# BRIEF 1
Translate this sentence from the passage about a father's home into Spanish: "This is the home in which his memories reside, in every furnishing that's 30, 40, 60 years old."
# BRIEF 2
Name every color given for the rose buds and blossoms in the passage about a father's home.
# BRIEF 3
Reproduce the passage about a father's home from "In that family" up to and including "bond - family.".

# PAGE EXCERPT
*** Block opens ***

Big Bro took care of the construction and I took care of the paint and the decorating.
Still, with a full time home health aide I can arrange and lawn service Bro takes care of we are happy he can stay in his home. He originally said he wanted to move in with me when my Step Mom was diagnosed with cancer and I bought an old money pit of a big house on some property with a view of a small lake, a single story, no steps, "mother in law set up" outside of town, the original "Range." I hoped he'd be happy there. But she went into remission, with great thanksgiving, but was then diagnosed with Alzhemers.
He cared for her in his home through that, until her death, years more than we expected, but not easy years for him. But as she was his cross, she was also his salvation and he refused to put her in a nursing home, even when she acted out in anger against her children, not recognizing her own life, but somehow, always recognizing him.
But after she was gone, he changed his mind. His Mom was from Indy, and he enjoyed it here, but he didn't want to leave where he's lived all these years. He wanted to stay where his memories are, good or bad, in his own church, in that old house. I understood.
This is the home in which his memories reside, in every furnishing that's 30, 40, 60 years old. There have been other houses, for summer vacations and the old family home in Montana, but this modest little place was always the center of the family. Outside, is the bed of my Mom's rose garden, replanted with other flowers now, yet still containing for him, those pink and red and coral buds and blossoms, long after they've fallen to dust, no more dead to him than the hands that tended them, the drops of blood they sometimes drew.
In that family room, he sits in his recliner and watches his favorite sports, while around him are the artifacts of loves never lost, triumphs and defeats, as well as the living laughter of children, grandchildren and great grandchildren. Not one of them are related to him by blood, but by the strongest bond - family.
My room at home is virtually unchanged and that was not by my request, but his will. Photos of family and family and extended family all around. The rainbow I painted on my walls in junior high. Dad said I could, but I had to use leftover paint which is why my rainbow is every shade of totally tacky 1970's paint we had. (yes, we had rooms painted those colors!)

*** Block closes ***

# RECORDED DATA
*** Block opens ***

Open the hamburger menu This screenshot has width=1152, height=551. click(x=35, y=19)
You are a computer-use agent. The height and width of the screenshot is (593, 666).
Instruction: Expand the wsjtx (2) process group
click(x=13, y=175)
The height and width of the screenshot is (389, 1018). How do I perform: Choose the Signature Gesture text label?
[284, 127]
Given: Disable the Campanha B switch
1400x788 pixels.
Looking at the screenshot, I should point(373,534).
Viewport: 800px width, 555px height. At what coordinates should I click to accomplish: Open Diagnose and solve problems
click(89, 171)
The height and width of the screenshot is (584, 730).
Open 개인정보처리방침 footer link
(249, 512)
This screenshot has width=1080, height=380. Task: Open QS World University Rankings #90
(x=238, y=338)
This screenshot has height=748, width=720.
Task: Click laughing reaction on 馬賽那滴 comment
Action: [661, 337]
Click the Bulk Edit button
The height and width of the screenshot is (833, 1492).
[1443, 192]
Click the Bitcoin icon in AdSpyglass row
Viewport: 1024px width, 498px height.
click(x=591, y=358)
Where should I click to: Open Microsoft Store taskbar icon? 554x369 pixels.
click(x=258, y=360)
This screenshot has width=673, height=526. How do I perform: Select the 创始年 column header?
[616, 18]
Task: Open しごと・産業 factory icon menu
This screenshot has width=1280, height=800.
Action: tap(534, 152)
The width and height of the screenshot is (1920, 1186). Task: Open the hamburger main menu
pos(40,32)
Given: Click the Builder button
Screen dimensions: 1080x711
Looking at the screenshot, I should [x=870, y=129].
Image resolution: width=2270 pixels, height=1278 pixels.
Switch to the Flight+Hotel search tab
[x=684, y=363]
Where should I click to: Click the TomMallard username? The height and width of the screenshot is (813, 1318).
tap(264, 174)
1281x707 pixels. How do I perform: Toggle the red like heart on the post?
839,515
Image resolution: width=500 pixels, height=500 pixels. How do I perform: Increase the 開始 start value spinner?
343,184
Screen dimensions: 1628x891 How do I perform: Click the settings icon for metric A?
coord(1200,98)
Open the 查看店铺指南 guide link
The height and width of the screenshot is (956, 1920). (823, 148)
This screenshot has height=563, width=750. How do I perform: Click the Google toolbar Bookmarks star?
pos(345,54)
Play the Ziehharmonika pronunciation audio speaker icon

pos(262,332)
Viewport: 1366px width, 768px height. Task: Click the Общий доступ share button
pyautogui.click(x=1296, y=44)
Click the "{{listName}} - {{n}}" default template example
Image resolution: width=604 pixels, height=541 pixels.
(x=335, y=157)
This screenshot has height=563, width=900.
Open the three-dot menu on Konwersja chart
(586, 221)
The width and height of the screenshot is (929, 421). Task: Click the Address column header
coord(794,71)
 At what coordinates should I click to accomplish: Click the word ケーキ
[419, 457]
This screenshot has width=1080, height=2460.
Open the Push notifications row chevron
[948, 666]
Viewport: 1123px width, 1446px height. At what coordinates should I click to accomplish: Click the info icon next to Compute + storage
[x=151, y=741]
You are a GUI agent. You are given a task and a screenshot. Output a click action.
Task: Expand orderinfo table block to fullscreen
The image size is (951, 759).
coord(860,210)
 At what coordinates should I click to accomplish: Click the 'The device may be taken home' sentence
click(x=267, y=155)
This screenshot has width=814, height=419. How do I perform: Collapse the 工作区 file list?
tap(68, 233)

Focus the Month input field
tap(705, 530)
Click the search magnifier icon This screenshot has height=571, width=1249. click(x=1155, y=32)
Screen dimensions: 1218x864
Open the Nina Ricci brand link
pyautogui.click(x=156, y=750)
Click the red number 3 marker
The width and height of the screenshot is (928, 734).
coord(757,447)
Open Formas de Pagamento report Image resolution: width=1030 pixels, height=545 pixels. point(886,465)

*** Block closes ***

# EXERCISE SOLUTION 1
Esta es la casa en la que residen sus recuerdos, en cada mueble que tiene 30, 40, 60 años.

# EXERCISE SOLUTION 2
- Pink
- Red
- Coral

# EXERCISE SOLUTION 3
In that family room, he sits in his recliner and watches his favorite sports, while around him are the artifacts of loves never lost, triumphs and defeats, as well as the living laughter of children, grandchildren and great grandchildren. Not one of them are related to him by blood, but by the strongest bond - family.